Let say we have a platform with 11000 pps/process switching capacity (c2821). Can I safely guess that this platform will be able to handle the reassembly of the 2666pps I need in my worst case scenario ?

Joseph W. Doherty · ‎05-15-2014

isclaimer

The Author of this posting offers the information contained within this posting without consideration and with the reader's understanding that there's no implied or expressed suitability or fitness for any purpose. Information provided is for informational purposes only and should not be construed as rendering professional advice of any kind. Usage of this posting's information is solely at reader's own risk.

Liability Disclaimer

In no event shall Author be liable for any damages whatsoever (including, without limitation, damages for loss of use, data or profit) arising out of the use or inability to use the posting's information even if Author has been advised of the possibility of such damage.

Posting

What you're doing, being somewhat unusual, you'll probably not find performance documentation for it.

If if you had process switching performance values, I suspect fragmentation processing might be even worst.

About a year ago, had a case of a pair of 2800s take a huge jump in CPU usage. These routers were using GRE tunnels, and were configured with mss-adjust. However, remote site added a few security cameras which sent their video via UDP, and as you noted, mss-adjust did not help those streams.

Our "cure" was usage of jumbo Ethernet on VPN backside which avoided the need to fragment any 1477..1500 sized packets. CPU utilization hugely dropped for the same volume of traffic.

So, at least on the 2800 series, fragmentation was very CPU intensive. BTW, it didn't show as process CPU; it was part of interrupt CPU.

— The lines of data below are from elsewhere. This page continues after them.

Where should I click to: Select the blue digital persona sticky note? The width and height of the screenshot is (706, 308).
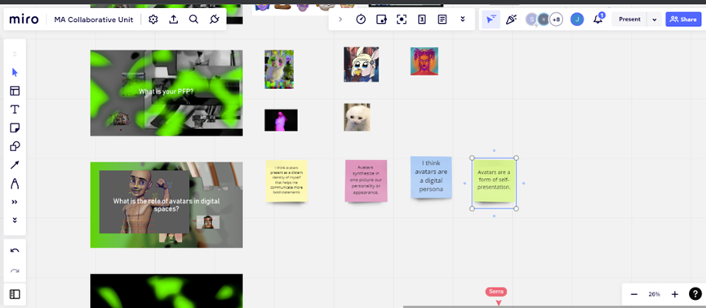431,177
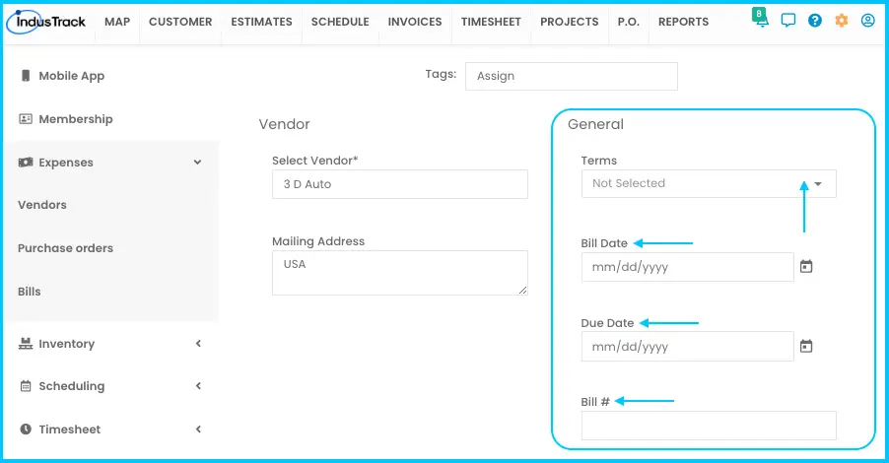Open Purchase orders in the sidebar
Viewport: 889px width, 463px height.
tap(65, 248)
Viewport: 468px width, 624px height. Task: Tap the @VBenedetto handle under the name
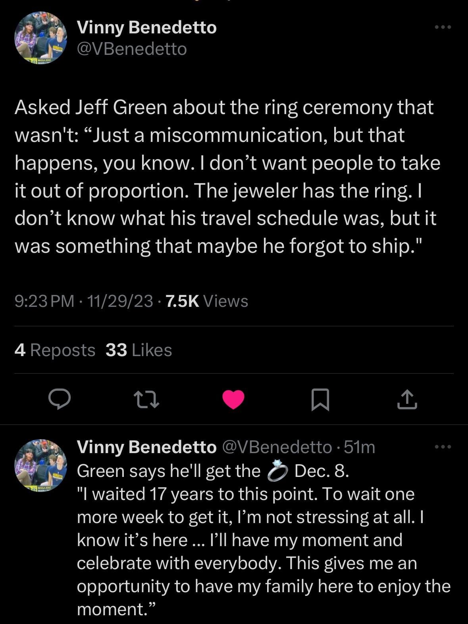click(x=132, y=49)
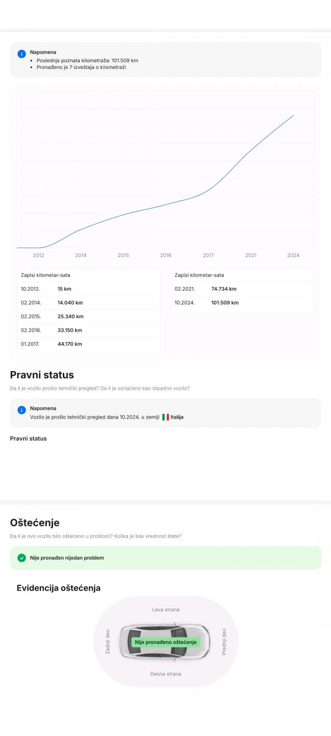This screenshot has width=331, height=736.
Task: Select the 10.2024. 101.509 km odometer record
Action: pos(243,303)
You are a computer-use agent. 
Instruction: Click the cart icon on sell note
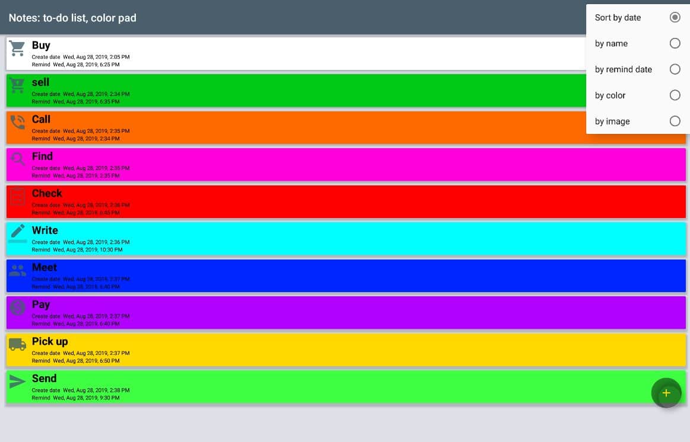coord(17,85)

Unfortunately, we didn't bother trying to analyze how "costly" the fragmentation was relative to PPS, but for traffic before vs. after, with and without fragmentation, CPU hit was huge (something like 20% vs. 80%).

pascalfr0 · ‎05-15-2014

Very interesting feedback. Video is one of my main concerns (UDP, large packets...), with IPSEC being the second one.

Do you remember what were the traffic throughput (overall throughput and video throughput), and the CPE CPU load, in the case you describe here ?

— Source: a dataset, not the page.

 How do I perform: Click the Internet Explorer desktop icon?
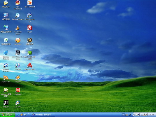tap(6, 53)
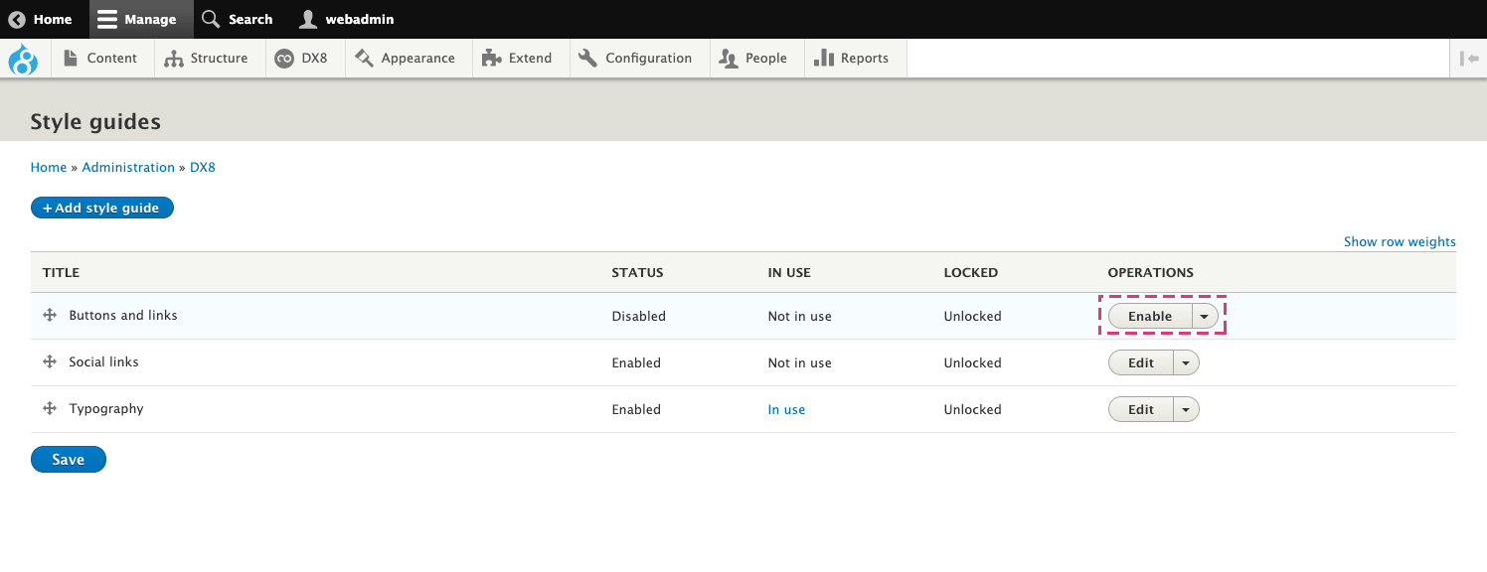Expand dropdown arrow beside Enable button
The width and height of the screenshot is (1487, 572).
coord(1205,316)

It seems odd that the router reported interrupt CPU and not process CPU... Did you check the switching mode for those packets at the tunnel interface or physical interface level ? (show interface switching etc...) ?

Joseph W. Doherty · ‎05-16-2014

sclaimer

The Author of this posting offers the information contained within this posting without consideration and with the reader's understanding that there's no implied or expressed suitability or fitness for any purpose. Information provided is for informational purposes only and should not be construed as rendering professional advice of any kind. Usage of this posting's information is solely at reader's own risk.

Liability Disclaimer

In no event shall Author be liable for any damages whatsoever (including, without limitation, damages for loss of use, data or profit) arising out of the use or inability to use the posting's information even if Author has been advised of the possibility of such damage.

Posting

I think the video consumption used about 5 Mbps.

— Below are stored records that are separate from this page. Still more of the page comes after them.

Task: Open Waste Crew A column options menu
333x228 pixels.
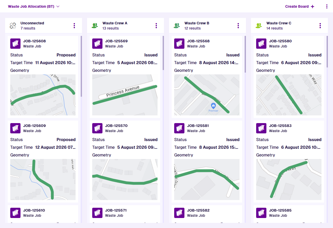Action: click(156, 26)
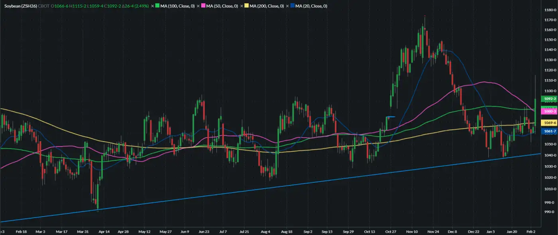Click the blue MA 20 color swatch
558x235 pixels.
[x=293, y=6]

Initially, the tunnels were VTI (IPSec), but later changed to GRE. This helped bring the CPU down, not because of the lack of encryption, but because larger video packets could be sent without the need to fragment.

I'm pretty sure the bulk of CPU was under interrupt, but didn't check the stats you're asking about. (NB: remember on ISRs, really everything is "process switched", but "interrupt" CPU is fast, very optimized, processing.)